The body is a double-bowl shape carved from mulberry wood, with a thin membrane of stretched lamb-skin covering the top.
The fingerboard has twenty-five to twenty-eight adjustable gut frets, and there are three double courses of strings. Its range is about two and one-half octaves, and it is played with a small brass plectrum.

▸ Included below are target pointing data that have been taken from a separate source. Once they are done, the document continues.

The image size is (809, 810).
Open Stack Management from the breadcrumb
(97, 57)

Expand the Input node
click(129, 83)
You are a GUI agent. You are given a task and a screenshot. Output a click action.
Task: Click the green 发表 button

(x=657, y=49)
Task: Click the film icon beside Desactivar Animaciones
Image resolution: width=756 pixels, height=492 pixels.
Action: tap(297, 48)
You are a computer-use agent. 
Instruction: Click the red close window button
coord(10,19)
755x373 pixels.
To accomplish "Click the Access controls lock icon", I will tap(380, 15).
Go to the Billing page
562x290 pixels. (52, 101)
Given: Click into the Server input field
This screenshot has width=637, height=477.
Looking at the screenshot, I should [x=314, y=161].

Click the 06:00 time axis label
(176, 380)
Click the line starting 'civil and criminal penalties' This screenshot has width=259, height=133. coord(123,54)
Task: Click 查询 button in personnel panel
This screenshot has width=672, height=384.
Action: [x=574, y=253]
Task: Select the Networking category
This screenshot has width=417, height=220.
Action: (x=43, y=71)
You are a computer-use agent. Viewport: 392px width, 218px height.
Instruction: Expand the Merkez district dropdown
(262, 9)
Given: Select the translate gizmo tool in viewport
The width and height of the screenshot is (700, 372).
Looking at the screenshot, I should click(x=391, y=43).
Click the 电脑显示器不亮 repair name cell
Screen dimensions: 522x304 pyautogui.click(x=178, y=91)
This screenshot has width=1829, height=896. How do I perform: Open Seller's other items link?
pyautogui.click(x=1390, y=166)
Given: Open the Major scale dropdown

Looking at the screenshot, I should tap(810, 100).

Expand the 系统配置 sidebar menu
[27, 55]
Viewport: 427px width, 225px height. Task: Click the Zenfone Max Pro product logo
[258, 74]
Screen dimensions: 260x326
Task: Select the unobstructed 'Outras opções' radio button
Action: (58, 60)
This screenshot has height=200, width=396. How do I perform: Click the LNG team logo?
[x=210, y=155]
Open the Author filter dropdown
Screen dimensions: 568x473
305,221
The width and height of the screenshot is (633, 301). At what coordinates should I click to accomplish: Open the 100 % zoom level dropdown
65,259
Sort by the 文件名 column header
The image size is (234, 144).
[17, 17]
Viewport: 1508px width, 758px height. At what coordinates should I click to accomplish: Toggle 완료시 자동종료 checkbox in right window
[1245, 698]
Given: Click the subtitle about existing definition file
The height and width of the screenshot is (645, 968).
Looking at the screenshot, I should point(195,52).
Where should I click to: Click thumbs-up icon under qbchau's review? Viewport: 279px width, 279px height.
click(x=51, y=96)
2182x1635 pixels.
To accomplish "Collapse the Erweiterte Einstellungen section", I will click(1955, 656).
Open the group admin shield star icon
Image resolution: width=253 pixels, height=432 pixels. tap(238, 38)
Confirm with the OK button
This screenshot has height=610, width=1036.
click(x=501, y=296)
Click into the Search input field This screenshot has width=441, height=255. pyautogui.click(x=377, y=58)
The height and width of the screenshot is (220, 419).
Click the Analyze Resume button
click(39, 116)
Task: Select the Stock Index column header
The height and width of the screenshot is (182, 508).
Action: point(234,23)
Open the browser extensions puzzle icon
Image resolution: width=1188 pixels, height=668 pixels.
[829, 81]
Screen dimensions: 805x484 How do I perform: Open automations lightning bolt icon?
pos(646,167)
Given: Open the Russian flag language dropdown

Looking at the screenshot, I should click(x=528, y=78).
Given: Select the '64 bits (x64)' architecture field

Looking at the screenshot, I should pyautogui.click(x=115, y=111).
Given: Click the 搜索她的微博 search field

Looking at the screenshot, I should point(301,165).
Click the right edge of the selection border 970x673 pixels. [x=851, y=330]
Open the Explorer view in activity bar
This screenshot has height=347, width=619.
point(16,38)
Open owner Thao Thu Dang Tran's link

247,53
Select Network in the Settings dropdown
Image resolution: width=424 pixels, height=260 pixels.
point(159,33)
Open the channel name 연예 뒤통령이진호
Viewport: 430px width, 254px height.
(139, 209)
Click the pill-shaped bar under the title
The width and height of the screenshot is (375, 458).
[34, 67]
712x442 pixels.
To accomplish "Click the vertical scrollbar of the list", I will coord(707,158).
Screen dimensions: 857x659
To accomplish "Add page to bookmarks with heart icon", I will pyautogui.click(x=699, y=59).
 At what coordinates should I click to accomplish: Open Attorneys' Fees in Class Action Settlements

The long and narrow neck has a flat fingerboard running level to the membrane and ends in an elaborate pegbox with six wooden tuning pegs of different dimensions, adding to the decorative effect. It has three courses of double “singing” strings (each pair tuned in unison: the first two courses in plain steel, the third in wound copper), that are tuned root, fifth, octave (C, G, C), plus one “flying” bass string (wound in copper and tuned to G, an octave lower than the singing middle course) that runs outside the fingerboard and passes over an extension of the nut. Every String has its own tuning peg and are tuned independently. The Persian tar used to have five strings. The sixth string was added to the tar by Darvish Khan. This string is today’s fifth string of the Iranian tar.